Some typical problems are described here:

linstor-node cannot start because the drbd module cannot be loaded

Check the status of the linstor-node Pods:

kubectl get pod -n d8-linstor -l app=linstor-node

If you see that some of them get stuck in Init:CrashLoopBackOff state, check the logs of kernel-module-injector container:

kubectl logs -n d8-linstor linstor-node-xxwf9 -c kernel-module-injector

The most likely reasons why it cannot load the kernel module:

  • You may already have an in-tree kernel version of the DRBDv8 module loaded when LINSTOR requires DRBDv9. Check loaded module version: cat /proc/drbd. If the file is missing, then the module is not loaded and this is not your case.

  • You have Secure Boot enabled. Since the DRBD module we provide is compiled dynamically for your kernel (similar to dkms), it has no digital sign. We do not currently support running the DRBD module with a Secure Boot configuration.

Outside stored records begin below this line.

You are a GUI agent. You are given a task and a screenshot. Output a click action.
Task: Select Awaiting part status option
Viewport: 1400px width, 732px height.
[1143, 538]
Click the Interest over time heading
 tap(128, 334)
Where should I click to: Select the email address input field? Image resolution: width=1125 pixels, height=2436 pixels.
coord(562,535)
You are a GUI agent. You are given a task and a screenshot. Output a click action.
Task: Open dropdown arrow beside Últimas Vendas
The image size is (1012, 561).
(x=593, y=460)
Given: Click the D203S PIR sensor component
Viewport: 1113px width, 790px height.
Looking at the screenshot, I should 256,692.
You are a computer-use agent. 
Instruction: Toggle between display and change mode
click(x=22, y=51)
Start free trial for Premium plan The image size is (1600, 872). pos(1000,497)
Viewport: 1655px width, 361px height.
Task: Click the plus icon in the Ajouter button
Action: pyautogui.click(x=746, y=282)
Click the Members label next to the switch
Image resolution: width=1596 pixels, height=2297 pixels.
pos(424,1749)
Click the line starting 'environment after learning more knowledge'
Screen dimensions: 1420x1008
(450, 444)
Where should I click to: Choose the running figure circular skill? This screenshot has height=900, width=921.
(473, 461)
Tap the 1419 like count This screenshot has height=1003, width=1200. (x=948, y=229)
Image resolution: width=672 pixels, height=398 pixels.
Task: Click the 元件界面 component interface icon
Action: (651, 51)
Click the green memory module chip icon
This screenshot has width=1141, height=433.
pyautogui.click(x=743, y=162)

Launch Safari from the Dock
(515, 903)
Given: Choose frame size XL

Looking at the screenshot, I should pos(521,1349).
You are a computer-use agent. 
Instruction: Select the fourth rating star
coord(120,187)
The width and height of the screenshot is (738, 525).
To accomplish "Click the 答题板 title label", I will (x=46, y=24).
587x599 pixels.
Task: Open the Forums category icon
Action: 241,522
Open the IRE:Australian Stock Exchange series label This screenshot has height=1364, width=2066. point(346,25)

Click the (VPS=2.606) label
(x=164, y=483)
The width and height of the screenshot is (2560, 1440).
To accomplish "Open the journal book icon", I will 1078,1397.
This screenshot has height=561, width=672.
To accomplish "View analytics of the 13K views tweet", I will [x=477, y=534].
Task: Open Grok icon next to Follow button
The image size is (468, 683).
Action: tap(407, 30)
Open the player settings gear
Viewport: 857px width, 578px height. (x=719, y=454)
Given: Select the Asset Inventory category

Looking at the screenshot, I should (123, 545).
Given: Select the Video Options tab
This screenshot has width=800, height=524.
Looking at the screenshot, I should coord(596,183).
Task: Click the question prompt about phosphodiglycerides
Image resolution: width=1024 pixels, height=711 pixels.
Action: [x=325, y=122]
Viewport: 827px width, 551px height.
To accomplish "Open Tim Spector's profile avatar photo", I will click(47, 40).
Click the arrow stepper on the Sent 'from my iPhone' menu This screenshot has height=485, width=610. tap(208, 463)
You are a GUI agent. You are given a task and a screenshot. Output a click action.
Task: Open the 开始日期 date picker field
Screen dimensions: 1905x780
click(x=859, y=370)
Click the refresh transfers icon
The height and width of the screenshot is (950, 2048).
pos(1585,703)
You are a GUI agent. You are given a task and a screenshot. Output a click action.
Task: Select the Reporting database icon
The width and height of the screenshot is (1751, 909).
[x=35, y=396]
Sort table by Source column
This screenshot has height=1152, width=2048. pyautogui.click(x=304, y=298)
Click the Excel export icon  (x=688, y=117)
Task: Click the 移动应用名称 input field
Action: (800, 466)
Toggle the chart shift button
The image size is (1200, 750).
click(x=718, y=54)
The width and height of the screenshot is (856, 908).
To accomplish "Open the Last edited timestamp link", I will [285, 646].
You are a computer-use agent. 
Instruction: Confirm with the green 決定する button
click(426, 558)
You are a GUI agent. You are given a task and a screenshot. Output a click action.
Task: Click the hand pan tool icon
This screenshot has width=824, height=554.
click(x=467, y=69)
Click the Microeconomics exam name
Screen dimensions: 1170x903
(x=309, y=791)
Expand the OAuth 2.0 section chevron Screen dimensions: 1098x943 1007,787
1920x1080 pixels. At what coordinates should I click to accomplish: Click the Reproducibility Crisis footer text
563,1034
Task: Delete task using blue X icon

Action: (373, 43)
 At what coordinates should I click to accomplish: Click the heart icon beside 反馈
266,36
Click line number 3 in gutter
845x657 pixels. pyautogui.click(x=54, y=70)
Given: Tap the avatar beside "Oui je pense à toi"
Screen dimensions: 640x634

Pod cannot start with the FailedMount error

Pod is stuck in the ContainerCreating phase

If the Pod is stuck in the ContainerCreating phase, and you see the following errors in kubectl describe pod:

rpc error: code = Internal desc = NodePublishVolume failed for pvc-b3e51b8a-9733-4d9a-bf34-84e0fee3168d: checking
for exclusive open failed: wrong medium type, check device health

… it means that device is still mounted on one of the other nodes.

To check it, use the following command:

linstor resource list -r pvc-b3e51b8a-9733-4d9a-bf34-84e0fee3168d

The InUse flag will indicate which node the device is being used on.

Pod cannot start due to missing CSI driver

An example error in kubectl describe pod:

kubernetes.io/csi: attachment for pvc-be5f1991-e0f8-49e1-80c5-ad1174d10023 failed: CSINode b-node0 does not
contain driver linstor.csi.linbit.com

Check the status of the linstor-csi-node Pods:

kubectl get pod -n d8-linstor -l app.kubernetes.io/component=csi-node

Most likely they are stuck in the Init state, waiting for the node to change its status to Online in LINSTOR. Run the following command to check the list of nodes:

linstor node list

If you see any nodes in the EVICTED state, then they have been unavailable for 2 hours, to return them to the cluster, run:

linstor node rst <name>

Errors like Input/output error

Such errors usually occur at the stage of creating the file system (mkfs).

Check dmesg on the node where your Pod is running:

dmesg | grep 'Remote failed to finish a request within'

If you get any output (there are lines with the “Remote failed to finish a request within …” parts in the dmesg output), then most likely, your disk subsystem is too slow for the normal functioning of DRBD.